Passionnée par les peintures de la renaissance et la culture contemporaine, Rebecca Rutten a souhaité concilier ces deux attraits dans une œuvre unique. L'artiste parvient à intégrer la junk food dans des photographies inspirées de la Renaissance. Le résultat donne une vision décalée et inédite de ce style de nourriture. Pour réaliser ce travail impressionnant, la photographe s'est intéressée de plus près aux peintures de l'époque avant de se rendre compte qu'elles représentaient le plus souvent les classes populaires et leurs habitudes alimentaires. Pour l'occasion, Rebecca a demandé à des amis tatoués ou percés de poser pour elle en essayant de recréer des clichés de travailleurs, de gitans ou de prostituées comme chez Caravage. Les photos sont aussi belles que dramatiques et livrent un certain portrait de la société actuelle, dans laquelle les classes moyennes n'ont pas toujours accès à une alimentation équilibrée, devant se tourner vers la junk food.
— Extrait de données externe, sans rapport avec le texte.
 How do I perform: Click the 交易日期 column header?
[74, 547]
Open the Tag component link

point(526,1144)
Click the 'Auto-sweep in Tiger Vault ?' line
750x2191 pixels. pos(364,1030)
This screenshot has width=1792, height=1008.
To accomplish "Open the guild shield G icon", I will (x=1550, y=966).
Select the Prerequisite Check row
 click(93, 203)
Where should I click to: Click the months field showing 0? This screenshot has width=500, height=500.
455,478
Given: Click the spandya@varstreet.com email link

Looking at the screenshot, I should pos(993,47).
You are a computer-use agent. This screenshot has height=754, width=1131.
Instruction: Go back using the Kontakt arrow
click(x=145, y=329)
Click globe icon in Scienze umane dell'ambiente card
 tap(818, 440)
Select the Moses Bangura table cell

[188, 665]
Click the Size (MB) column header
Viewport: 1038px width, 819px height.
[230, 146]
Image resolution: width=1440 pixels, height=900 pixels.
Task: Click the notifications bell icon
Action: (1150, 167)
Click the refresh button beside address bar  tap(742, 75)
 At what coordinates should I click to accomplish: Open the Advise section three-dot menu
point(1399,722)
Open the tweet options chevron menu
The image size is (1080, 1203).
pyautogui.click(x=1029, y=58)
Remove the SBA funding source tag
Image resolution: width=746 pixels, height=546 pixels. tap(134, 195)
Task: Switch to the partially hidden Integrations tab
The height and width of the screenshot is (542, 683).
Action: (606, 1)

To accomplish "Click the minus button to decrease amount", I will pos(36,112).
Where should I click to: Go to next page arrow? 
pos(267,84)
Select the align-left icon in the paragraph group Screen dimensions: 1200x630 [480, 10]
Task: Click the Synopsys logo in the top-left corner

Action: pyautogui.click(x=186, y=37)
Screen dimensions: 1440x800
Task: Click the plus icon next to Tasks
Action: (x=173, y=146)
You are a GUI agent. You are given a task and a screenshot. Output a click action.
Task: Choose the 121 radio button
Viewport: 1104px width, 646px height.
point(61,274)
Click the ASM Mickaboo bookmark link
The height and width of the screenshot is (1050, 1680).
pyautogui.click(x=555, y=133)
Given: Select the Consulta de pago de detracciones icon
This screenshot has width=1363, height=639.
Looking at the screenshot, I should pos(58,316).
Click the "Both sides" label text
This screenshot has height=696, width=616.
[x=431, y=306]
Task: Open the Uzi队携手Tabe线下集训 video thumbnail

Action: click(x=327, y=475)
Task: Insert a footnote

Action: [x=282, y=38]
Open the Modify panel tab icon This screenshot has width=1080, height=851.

Tout aussi original que l'oeuvre d'Alan Sailer explosant la nourriture, les clichés de Rebecca Rutten ne laissent personne indifférent.

Junk Food version art contemporain - photo
Junk Food version art contemporain - photo

Voyage à travers les époques tout commel'oeuvre sur les repas du monde à travers le temps et les pays, Rebecca livre des clichés engagés et décalés. Elle confie sur son site internet " A la Renaissance, les peintres italiens et hollandais s'inspiraient des classes pauvres et moyennes. La culture du fast food représente ces deux classes sociales aux Etats-Unis aujourd'hui. Manger sain coûte cher. Cependant on peut acheter de grandes quantités de fast food dans un fast food pour un prix relativement bas." Résultat la pizza se fait tailler le portrait aux côtés d'un bel Apollon, la glace retrouve ses lettres de noblesse en posant avec une déesse et les donuts se prennent pour des natures mortes. Le résultat de 5 photographies suscite l'intérêt et donne matière à réfléchir.